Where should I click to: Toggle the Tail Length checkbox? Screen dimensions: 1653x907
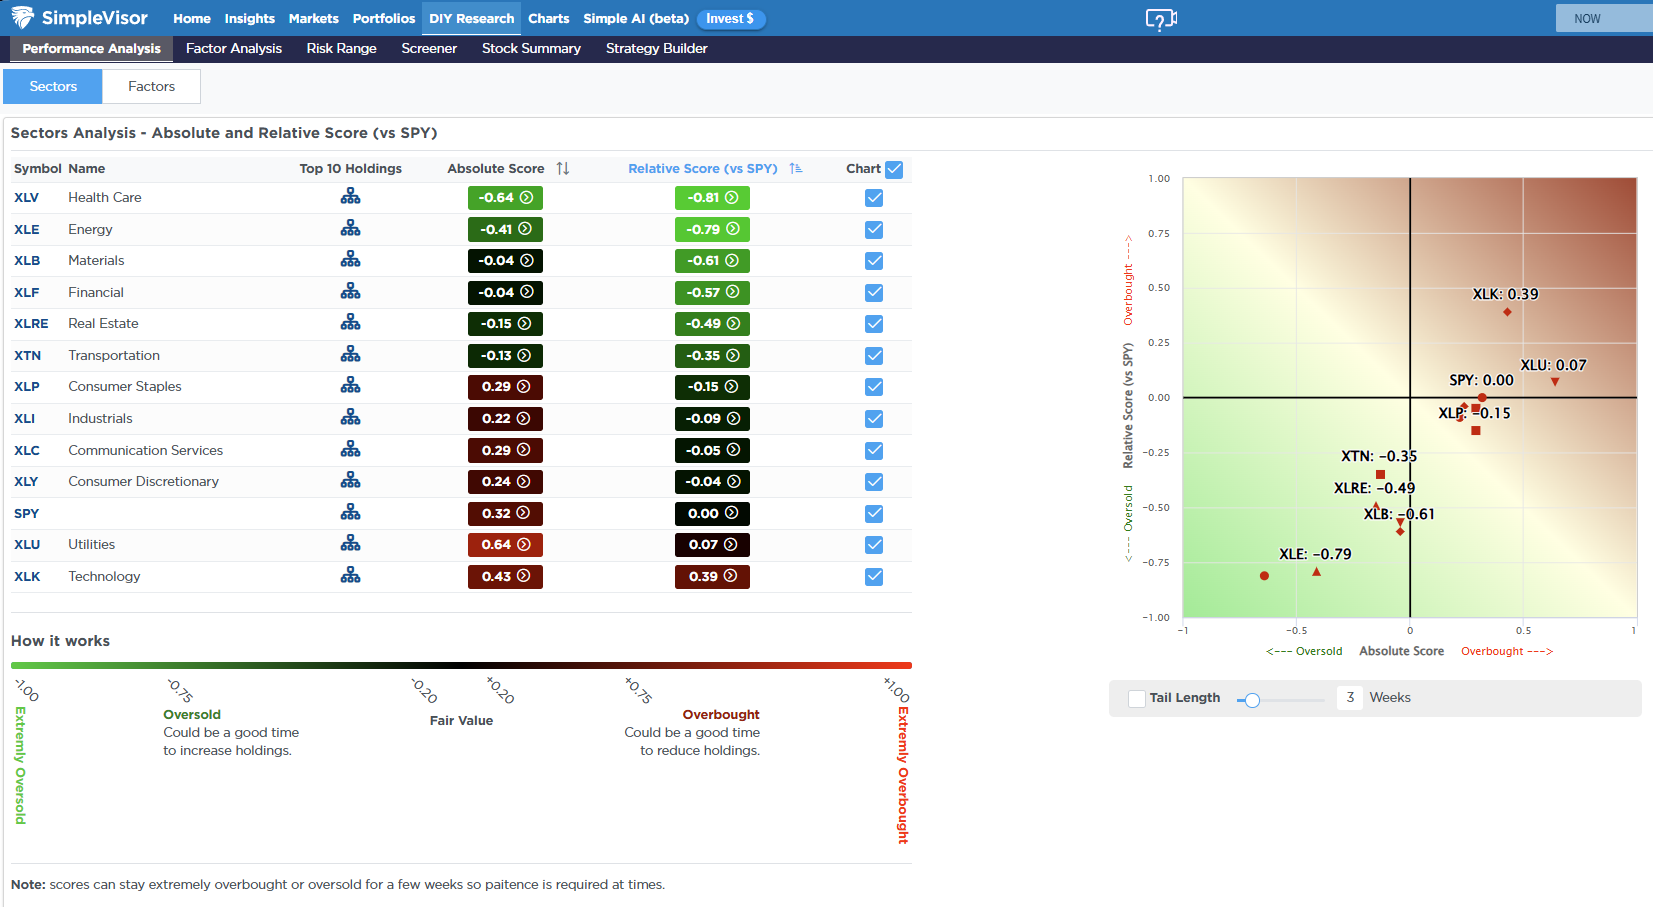point(1137,699)
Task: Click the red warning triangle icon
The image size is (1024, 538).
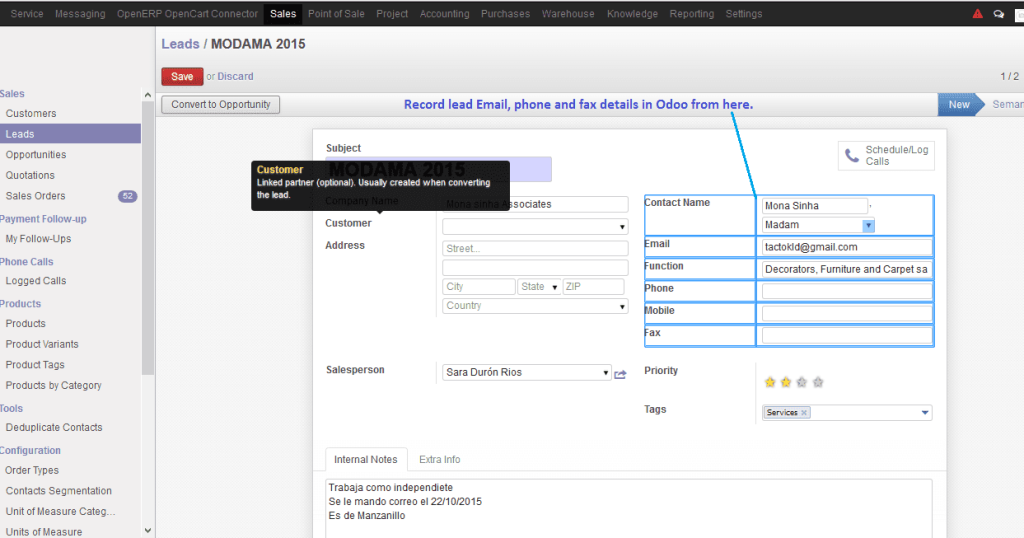Action: pyautogui.click(x=978, y=14)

########################################

### What you need to do
Everything in the records above should come back word for word, except the pictures.

### Response box
Where should I click to: Toggle the Tail Length checkbox? Screen dimensions: 1653x907
point(1137,699)
Task: Click the red warning triangle icon
The image size is (1024, 538).
Action: pyautogui.click(x=978, y=14)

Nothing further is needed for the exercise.